Given passage:
★ ★ ★
Around 18 months ago, I was writing about the “endless journey” to Zero Trust. I used the word “endless” because Zero Trust is a mindset rather than a product or a destination – it’s a target to aim towards. Like many things in cyber, it’s a matter of constant evolution. You have to adapt to survive and thrive in your environment. Even the idea of Zero Trust has had to evolve with the times.

Changing with the times
A cat and mouse game, an arms race – call it what you want – security has always been about adapting and evolving to stay ahead of threats. Bad actors constantly experiment and move the needle to get ahead of their targets. This is exactly what has driven so much innovation across the industry since the first-ever cyber-attack took place. The security tools considered the benchmark, when I started my career 35 years ago, would be a paper shield against a modern cyber gang. It’s not just the tools that have had to evolve, but also the mindset – how we think about security and use the tools at our disposal has had to change.

Zero Trust is a prime example of this. Once, security was just around the perimeter, it was a moat around the castle, but once you were in, you were in. As more and more enterprises worldwide have adopted Zero Trust as a best practice, this has shifted. Security measures now need to be inside and outside – doors are locked, proof of identity is required, and people aren’t allowed access to parts of the castle if they don’t need to be there.
★ ★ ★
What this exercise asks:
(A) Echo the stretch of the Zero Trust passage from "Zero Trust is a prime" through "to be there.".
(B) In the Zero Trust passage, what image describes security that existed only around the perimeter?
(C) Condense the paragraph of the Zero Trust passage that begins "A cat and mouse game" into two or three sentences, keeping its main facts.
★ ★ ★
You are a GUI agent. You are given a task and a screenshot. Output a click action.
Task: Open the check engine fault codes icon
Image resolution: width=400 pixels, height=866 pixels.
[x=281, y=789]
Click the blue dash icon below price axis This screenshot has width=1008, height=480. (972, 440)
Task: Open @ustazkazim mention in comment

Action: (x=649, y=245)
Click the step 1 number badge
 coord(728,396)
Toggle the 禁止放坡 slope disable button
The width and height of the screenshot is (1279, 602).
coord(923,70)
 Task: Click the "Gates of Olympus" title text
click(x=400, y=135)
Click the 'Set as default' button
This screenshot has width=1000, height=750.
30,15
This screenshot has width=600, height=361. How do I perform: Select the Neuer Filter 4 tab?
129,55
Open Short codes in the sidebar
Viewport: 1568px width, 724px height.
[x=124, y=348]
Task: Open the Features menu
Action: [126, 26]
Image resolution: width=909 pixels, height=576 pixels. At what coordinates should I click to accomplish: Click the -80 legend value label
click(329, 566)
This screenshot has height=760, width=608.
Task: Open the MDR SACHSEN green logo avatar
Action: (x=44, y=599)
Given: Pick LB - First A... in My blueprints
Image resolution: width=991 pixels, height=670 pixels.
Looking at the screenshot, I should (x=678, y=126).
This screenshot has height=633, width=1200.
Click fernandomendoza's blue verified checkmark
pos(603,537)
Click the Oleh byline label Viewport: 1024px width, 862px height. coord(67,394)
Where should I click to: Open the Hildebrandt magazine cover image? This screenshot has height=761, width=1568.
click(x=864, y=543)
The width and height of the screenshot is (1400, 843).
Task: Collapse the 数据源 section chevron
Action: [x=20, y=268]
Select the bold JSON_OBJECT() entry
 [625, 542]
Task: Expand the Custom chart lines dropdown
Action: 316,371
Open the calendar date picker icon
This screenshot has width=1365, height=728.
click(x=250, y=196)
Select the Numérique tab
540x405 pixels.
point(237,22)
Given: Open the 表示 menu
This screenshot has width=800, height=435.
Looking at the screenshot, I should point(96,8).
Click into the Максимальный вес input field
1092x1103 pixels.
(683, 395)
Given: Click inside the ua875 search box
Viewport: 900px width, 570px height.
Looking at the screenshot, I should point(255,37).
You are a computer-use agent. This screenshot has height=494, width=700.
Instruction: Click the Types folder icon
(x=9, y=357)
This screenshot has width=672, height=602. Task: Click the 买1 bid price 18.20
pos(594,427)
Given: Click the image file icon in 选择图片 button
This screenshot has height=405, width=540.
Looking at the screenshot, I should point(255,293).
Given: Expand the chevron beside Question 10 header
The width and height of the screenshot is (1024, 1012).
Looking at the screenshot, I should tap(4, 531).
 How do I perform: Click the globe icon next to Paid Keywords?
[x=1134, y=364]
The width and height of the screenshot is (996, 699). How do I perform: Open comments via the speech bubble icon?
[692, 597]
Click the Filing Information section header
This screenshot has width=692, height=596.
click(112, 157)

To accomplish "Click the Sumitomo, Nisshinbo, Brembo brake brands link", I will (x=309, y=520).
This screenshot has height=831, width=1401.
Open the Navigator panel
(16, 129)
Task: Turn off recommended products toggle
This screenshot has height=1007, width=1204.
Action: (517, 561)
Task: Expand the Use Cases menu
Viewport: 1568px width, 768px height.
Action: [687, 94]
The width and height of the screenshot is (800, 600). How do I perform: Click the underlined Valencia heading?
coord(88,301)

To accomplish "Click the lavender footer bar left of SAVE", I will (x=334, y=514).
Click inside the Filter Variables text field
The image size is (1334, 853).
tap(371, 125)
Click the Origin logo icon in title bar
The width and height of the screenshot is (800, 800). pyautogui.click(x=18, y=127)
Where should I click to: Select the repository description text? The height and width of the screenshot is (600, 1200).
★ ★ ★
Problem solutions:
(A)
Zero Trust is a prime example of this. Once, security was just around the perimeter, it was a moat around the castle, but once you were in, you were in. As more and more enterprises worldwide have adopted Zero Trust as a best practice, this has shifted. Security measures now need to be inside and outside – doors are locked, proof of identity is required, and people aren’t allowed access to parts of the castle if they don’t need to be there.

(B) A moat around the castle.

(C) Security has always meant adapting and evolving to stay ahead of threats, because bad actors keep experimenting to get ahead of their targets. This has driven much of the industry's innovation since the first cyber-attack. The benchmark tools of 35 years ago would be a paper shield against a modern cyber gang, and the mindset about security and how to use its tools has had to change as well.